FoodCentre · 22/05/2023 16:42

Londontoderby · 22/05/2023 09:24

Question is why does he have so many female friends? How many of them has he slept with? Bet they’re mostly ex’s.

People are getting touchy about this comment but when I met my OH, he had a lot of female friends who were ONSs and the like.... all of his close friends were. It was weird AF

And also have poor boundaries because of it...

Obviously- it's not the case for every person. As a mother with children, I have male friends but I'm not interested in befriending anyone I've been with previously. Most people will have a mix but there are definitely people who keep exes.

Fiddlerdragon · 22/05/2023 16:44

What boundaries are they crossing?

AlligatorPsychopath · 22/05/2023 16:50

I have a lot of male friends. Ironically, the only one of them I've fucked is the one who's now out as gay and hasn't been with a woman in 20 years.

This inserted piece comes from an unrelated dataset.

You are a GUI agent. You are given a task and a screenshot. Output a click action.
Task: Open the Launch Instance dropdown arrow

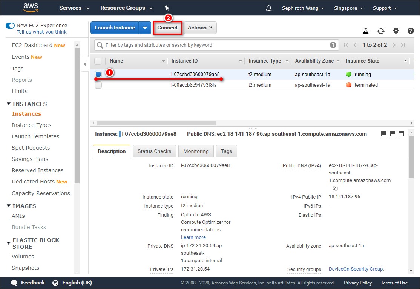click(145, 28)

DH has a lot of female friends. Because, and I know people are going to find this radical, he thinks of women as complex human beings, many of whom share his interests and hobbies and whom he likes. It's one of his better qualities; I wouldn't want to be with a man who was only capable of relating to women by shagging them.

Unless he's kissing or snuggling these friends, or going on holidays and sharing beds with them, what boundaries are there to set?

SleepingStandingUp · 22/05/2023 17:09

Does he really need you to spell out that he's not allowed to cheat on you? Otherwise what sort of boundaries would you have? Would you have the same boundary for the other 30% of his friends?

Stompythedinosaur · 22/05/2023 17:12

Unless you think he's sleeping with them, I'm not clear on the issue?

If this is about unfounded jealousy, then the issue is to address that feeling (notice it, try to challenge it) rather than expecting him to change his behaviour.

TheBucketWoman · 22/05/2023 17:22

Why does it upset you? Presumably he knew them before he met you. If he was interested in these women he’d be dating them instead of bothering with you.